■ Assignment ■
What is needed is an exact repeat of the lines from the one holding "Viewport: 1316px width, 901px" through the final line of the data, with no pictures.

■ Records provided ■
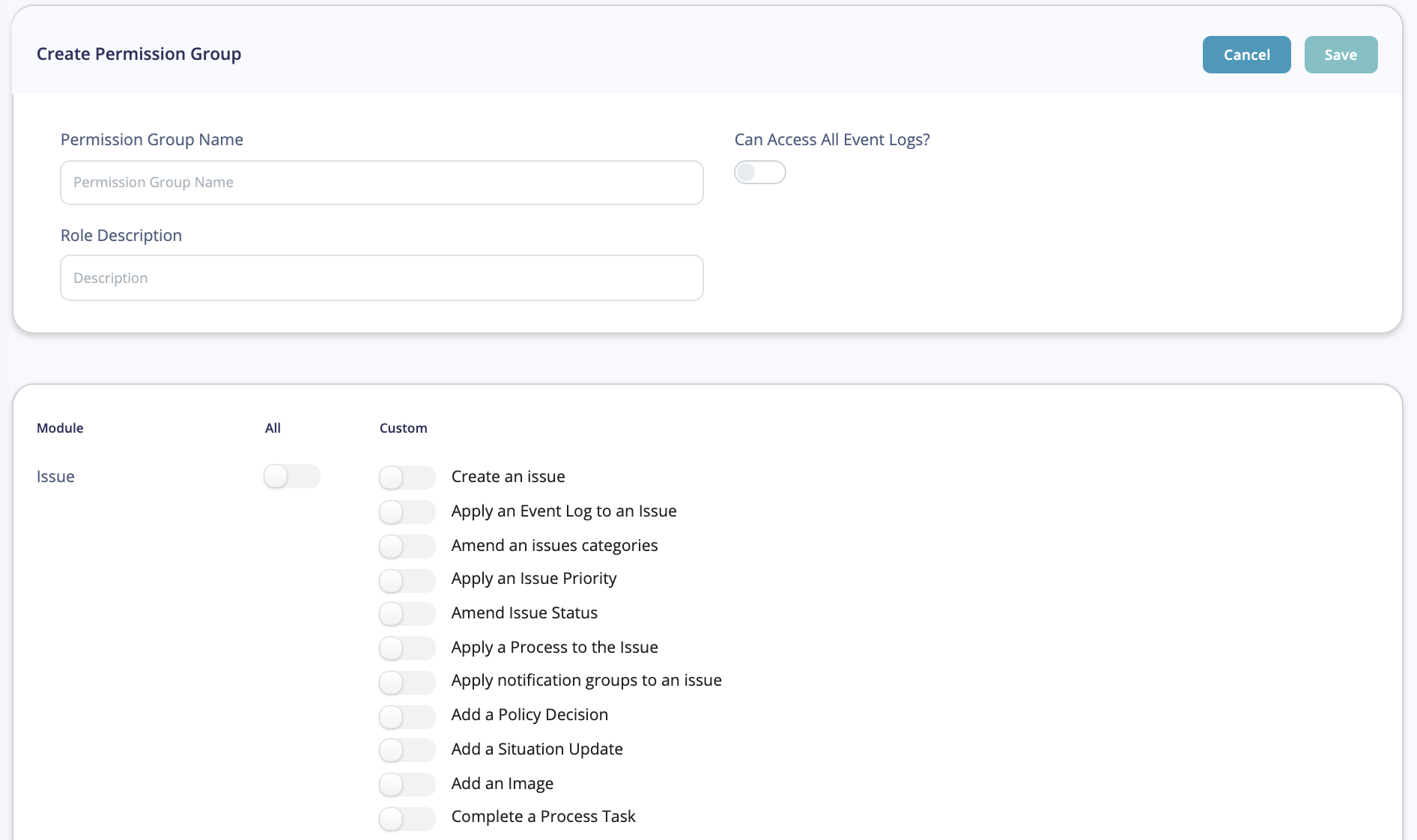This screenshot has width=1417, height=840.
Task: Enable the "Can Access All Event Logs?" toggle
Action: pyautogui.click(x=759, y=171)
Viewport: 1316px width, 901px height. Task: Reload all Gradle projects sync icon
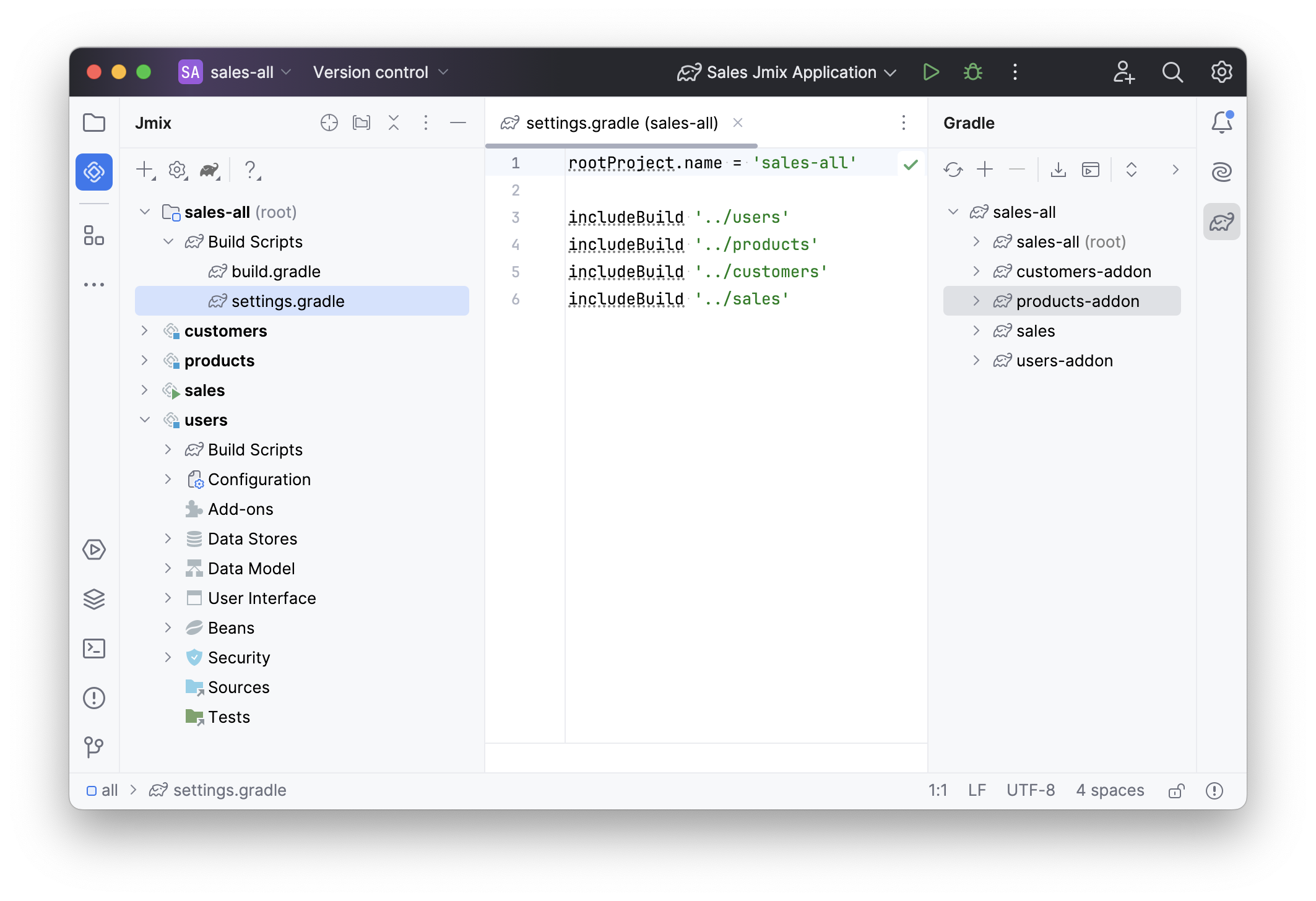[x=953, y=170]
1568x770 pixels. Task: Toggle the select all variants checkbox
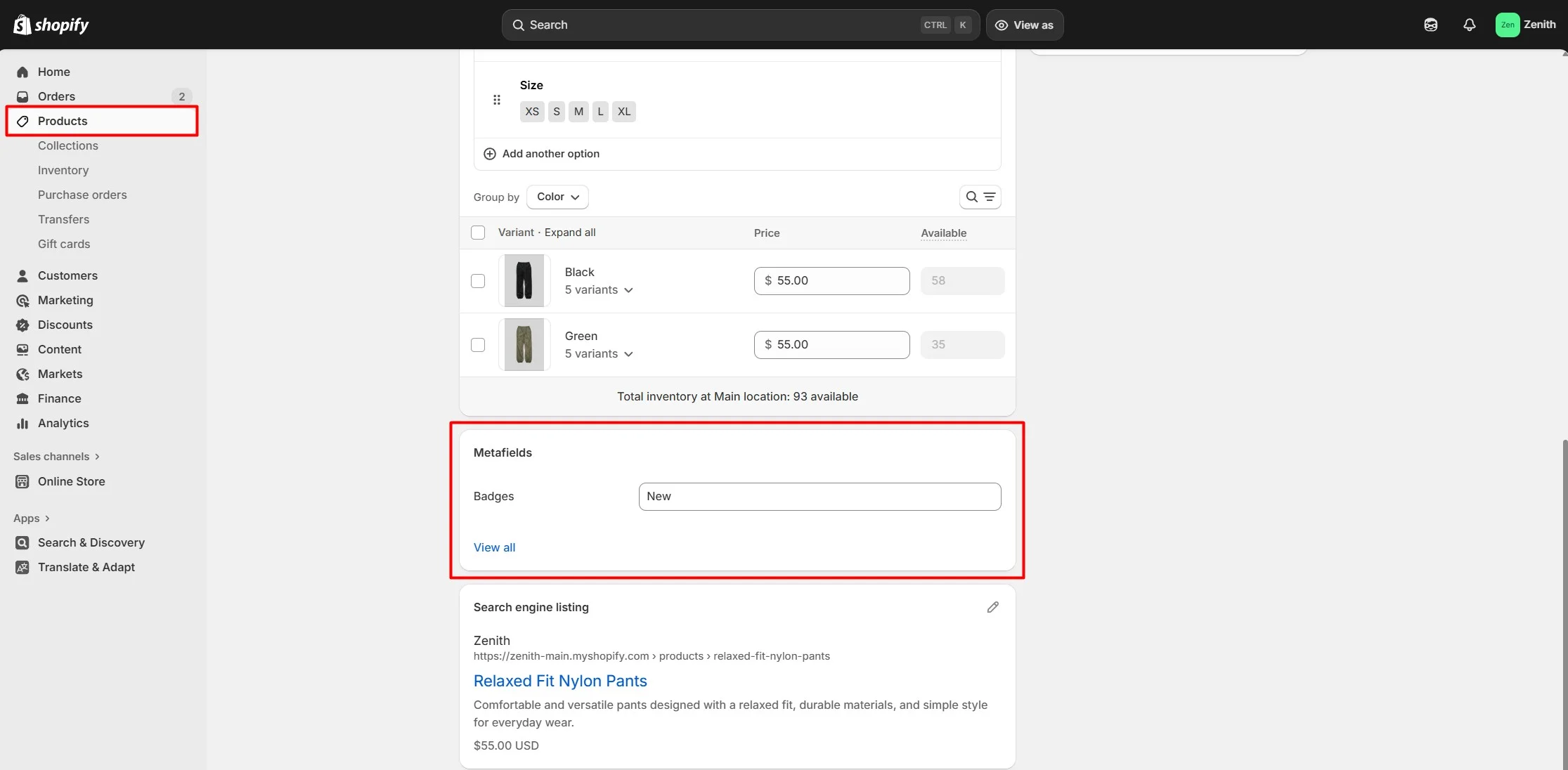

■ Written answer ■
Viewport: 1316px width, 901px height. Task: Reload all Gradle projects sync icon
[x=953, y=170]
1568x770 pixels. Task: Toggle the select all variants checkbox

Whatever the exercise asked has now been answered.